Convert the lines of all the entries below into a JSON list of strings, one string per line. Omit blank lines, and leave the pictures out.
+--
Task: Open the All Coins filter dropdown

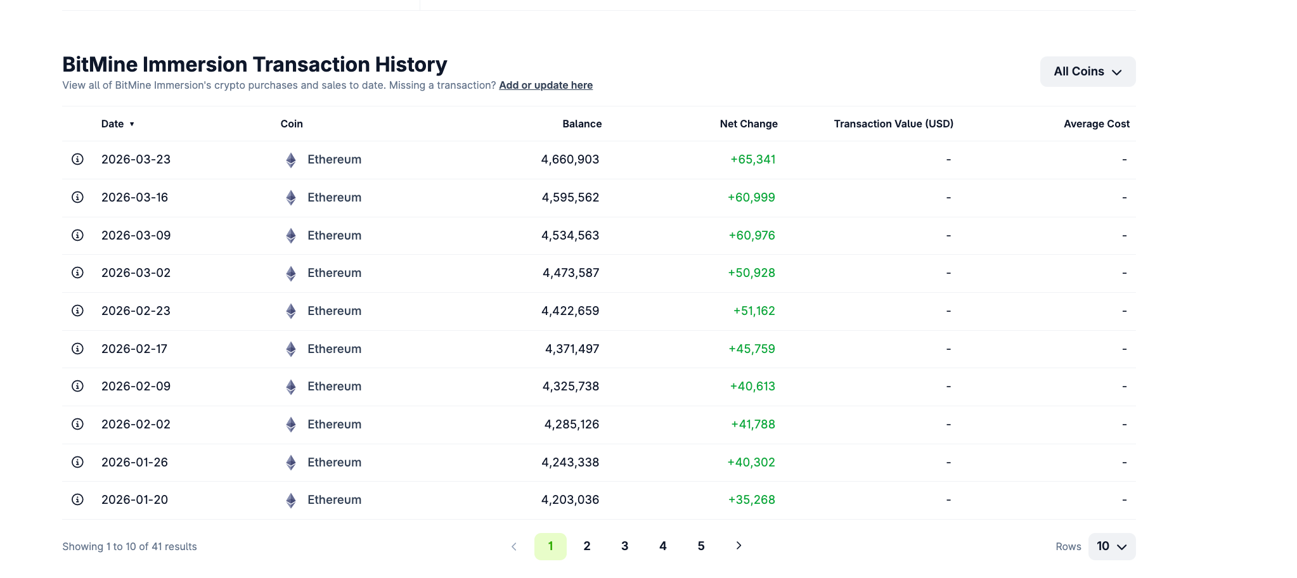Action: click(1087, 72)
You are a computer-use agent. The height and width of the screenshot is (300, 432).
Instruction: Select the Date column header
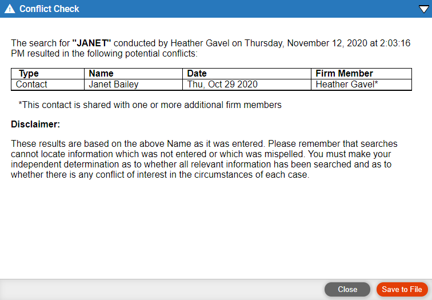pyautogui.click(x=197, y=74)
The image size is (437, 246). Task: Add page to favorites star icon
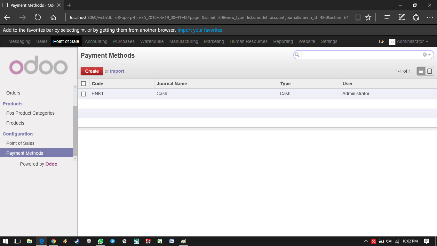368,18
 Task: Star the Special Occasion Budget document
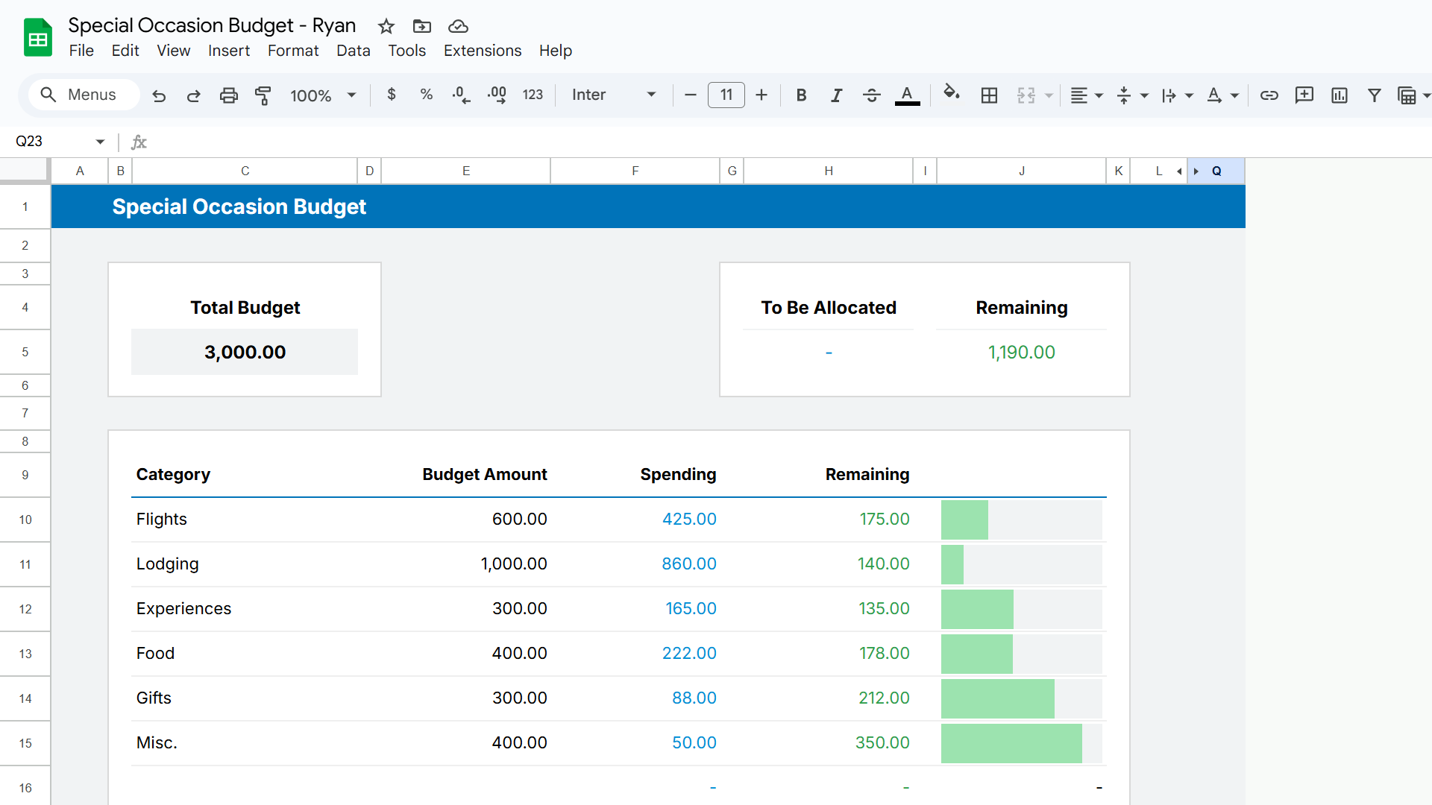[x=386, y=27]
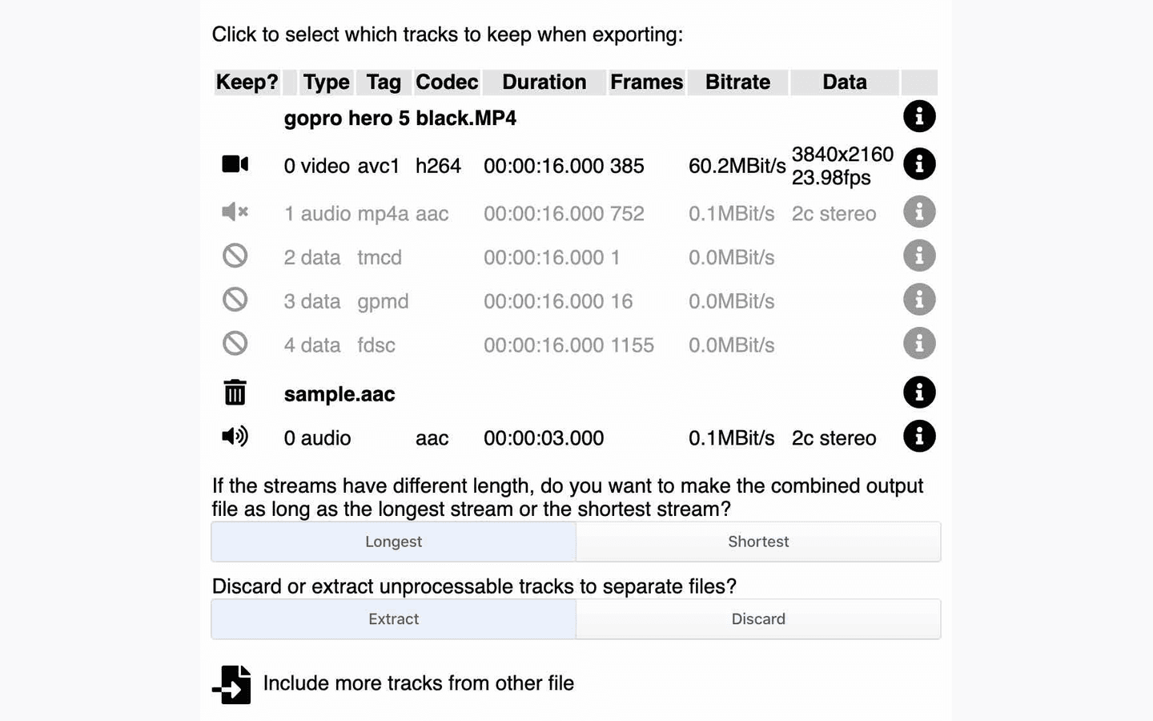This screenshot has width=1153, height=721.
Task: Open info for the sample.aac file
Action: click(x=919, y=393)
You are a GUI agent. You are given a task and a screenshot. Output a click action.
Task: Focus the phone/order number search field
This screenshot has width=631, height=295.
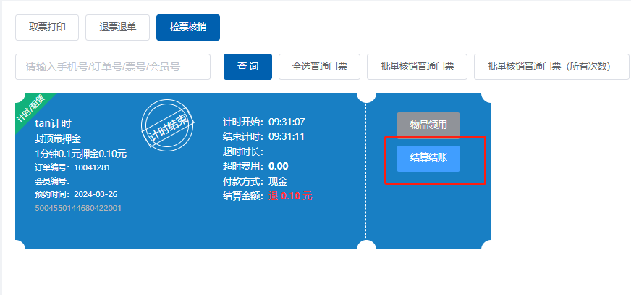coord(113,67)
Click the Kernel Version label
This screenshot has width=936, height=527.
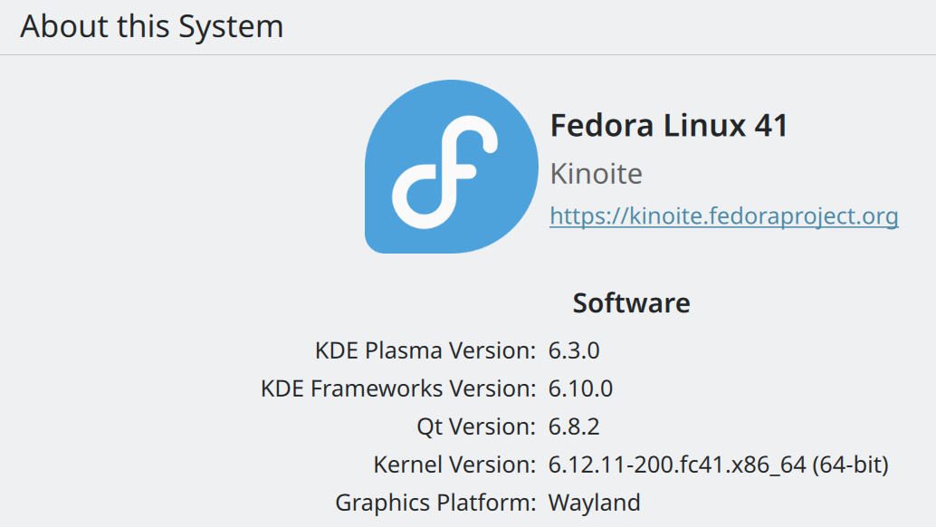coord(454,465)
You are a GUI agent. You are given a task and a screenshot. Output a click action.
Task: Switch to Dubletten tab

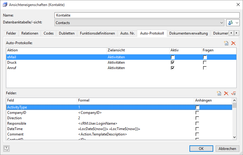67,33
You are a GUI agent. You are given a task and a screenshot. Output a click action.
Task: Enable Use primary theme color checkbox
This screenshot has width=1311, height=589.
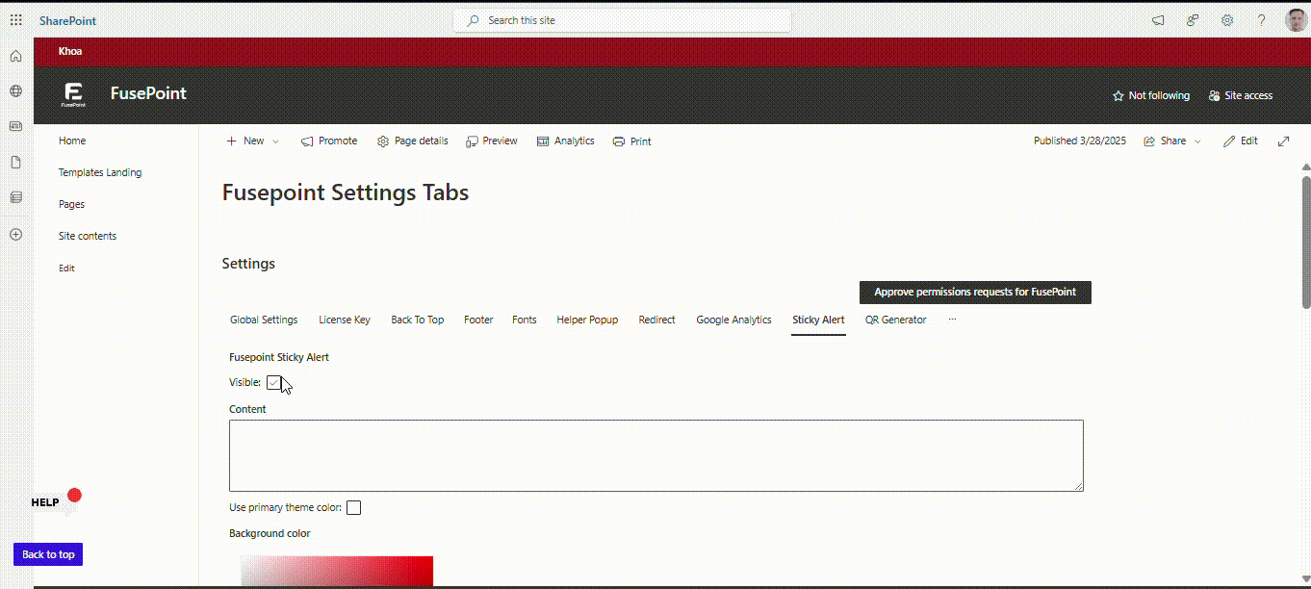pos(353,508)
+--
■ TASK RESPONSE ■
[
  "Task: Open the All Coins filter dropdown",
  "Action: click(1087, 72)",
  "You are a computer-use agent. The height and width of the screenshot is (300, 432).",
  "Instruction: Select the Date column header",
  "pyautogui.click(x=197, y=74)",
  "The image size is (437, 246). Task: Add page to favorites star icon",
  "368,18",
  " Task: Star the Special Occasion Budget document",
  "[x=386, y=27]",
  "This screenshot has width=1153, height=721.",
  "Task: Open info for the sample.aac file",
  "Action: click(x=919, y=393)",
  "You are a GUI agent. You are given a task and a screenshot. Output a click action.",
  "Task: Focus the phone/order number search field",
  "This screenshot has width=631, height=295.",
  "coord(113,67)",
  "Click the Kernel Version label",
  "This screenshot has width=936, height=527.",
  "coord(454,465)",
  "You are a GUI agent. You are given a task and a screenshot. Output a click action.",
  "Task: Switch to Dubletten tab",
  "67,33",
  "You are a GUI agent. You are given a task and a screenshot. Output a click action.",
  "Task: Enable Use primary theme color checkbox",
  "This screenshot has width=1311, height=589.",
  "pos(353,508)"
]